Their impact goes beyond scoring. The Lakers’ second unit is rebounding, blocking shots and notching steals at a higher rate than the Lakers’ starters. Williams averages 1.6 steals per game, Nance 1.5 and Clarkson 1.4, the top three on the team.

Williams and Clarkson rank first and second all time for the Lakers in scoring off the bench through 11 games. Williams has 181 points so far this season, while Clarkson has 165.

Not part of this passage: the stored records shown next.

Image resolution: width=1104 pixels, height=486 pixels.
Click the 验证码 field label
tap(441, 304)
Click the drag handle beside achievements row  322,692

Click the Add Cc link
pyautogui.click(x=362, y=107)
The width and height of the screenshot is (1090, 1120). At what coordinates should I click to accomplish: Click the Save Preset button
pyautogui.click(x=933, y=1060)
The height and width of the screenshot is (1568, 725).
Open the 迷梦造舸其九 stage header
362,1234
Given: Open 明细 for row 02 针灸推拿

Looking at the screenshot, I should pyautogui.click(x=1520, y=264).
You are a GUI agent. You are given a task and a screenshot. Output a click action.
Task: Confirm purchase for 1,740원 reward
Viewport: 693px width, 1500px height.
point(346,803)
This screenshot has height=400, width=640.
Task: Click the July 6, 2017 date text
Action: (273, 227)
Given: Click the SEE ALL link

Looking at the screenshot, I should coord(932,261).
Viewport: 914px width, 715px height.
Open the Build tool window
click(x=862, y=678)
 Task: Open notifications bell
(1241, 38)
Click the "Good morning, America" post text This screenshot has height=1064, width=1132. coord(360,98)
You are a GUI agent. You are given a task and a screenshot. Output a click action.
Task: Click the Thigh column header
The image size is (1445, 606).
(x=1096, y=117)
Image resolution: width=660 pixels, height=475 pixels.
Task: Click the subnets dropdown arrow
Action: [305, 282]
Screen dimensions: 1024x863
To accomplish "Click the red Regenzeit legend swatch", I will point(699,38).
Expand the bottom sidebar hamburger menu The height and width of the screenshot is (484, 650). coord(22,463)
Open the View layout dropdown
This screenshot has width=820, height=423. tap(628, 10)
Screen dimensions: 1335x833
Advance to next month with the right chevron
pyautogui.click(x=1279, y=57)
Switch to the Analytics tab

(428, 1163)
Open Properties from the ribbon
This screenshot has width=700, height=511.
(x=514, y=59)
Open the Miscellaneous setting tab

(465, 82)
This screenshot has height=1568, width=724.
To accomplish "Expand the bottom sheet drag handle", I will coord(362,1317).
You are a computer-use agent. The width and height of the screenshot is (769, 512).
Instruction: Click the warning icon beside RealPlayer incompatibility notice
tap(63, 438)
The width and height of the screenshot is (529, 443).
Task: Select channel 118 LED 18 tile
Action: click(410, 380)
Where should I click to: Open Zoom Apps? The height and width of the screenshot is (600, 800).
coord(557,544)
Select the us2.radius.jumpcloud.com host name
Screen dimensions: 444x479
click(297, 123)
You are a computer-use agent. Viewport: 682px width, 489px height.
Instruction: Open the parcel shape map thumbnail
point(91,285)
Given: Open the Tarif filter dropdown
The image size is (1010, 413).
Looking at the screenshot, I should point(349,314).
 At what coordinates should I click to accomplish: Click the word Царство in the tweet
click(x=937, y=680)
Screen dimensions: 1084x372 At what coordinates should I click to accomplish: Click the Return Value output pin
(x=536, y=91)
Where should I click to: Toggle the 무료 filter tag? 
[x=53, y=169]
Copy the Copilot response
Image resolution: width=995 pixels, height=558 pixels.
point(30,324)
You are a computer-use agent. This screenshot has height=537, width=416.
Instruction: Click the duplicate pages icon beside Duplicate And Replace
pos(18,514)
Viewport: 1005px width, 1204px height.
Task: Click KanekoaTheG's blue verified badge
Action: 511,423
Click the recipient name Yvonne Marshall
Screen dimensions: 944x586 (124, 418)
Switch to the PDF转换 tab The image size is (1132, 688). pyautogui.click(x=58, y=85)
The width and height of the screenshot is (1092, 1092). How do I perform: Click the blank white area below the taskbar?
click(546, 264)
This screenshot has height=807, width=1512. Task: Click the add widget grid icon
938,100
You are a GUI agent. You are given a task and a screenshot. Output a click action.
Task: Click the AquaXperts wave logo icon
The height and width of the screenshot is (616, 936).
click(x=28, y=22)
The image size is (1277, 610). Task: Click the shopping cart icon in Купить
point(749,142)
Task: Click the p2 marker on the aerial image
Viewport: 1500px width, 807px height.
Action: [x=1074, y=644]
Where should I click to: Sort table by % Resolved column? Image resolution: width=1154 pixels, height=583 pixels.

“For a guy like [Clarkson], who’s been a starter, who just had an opportunity to get a big contract, he probably had different plans for his role coming into the season. For him to buy into it, for him to have success coming off the bench and just for everybody to have fun and buy into the system it’s been great for us all,” Williams said. “Just going out there, him looking at me and saying, ‘Hey man, you still can do the same thing coming off the bench. Just try to make the most of your minutes when you’re out there and inside the lines.’ He’s grown to love it.”

Early lags

Walton liked the Lakers’ intensity to start Sunday’s game against the Minnesota Timberwolves, though he admitted there was a drop-off not long after the start. Generally, though, the Lakers have struggled at the start of games.

“I think we start off waiting for them to dictate the pace of the game,” Nance said. “The more we can start pushing and implementing our pace on the game, that [will help].”

It’s been an issue for the Lakers all season, but their three-game trip showed those trends clearly. They shot 48.7% in the first halves of games while shooting 54.2% in the second halves. They’re averaging four more rebounds per game in the second half than the first, four more assists and two fewer turnovers.

UP NEXT

LAKERS VS. BROOKLYN NETS

When: Tuesday, 7:30 p.m. PST.

Where: Staples Center.

On the air: TV: Spectrum SportsNet, Spectrum Deportes; Radio: 710, 1330.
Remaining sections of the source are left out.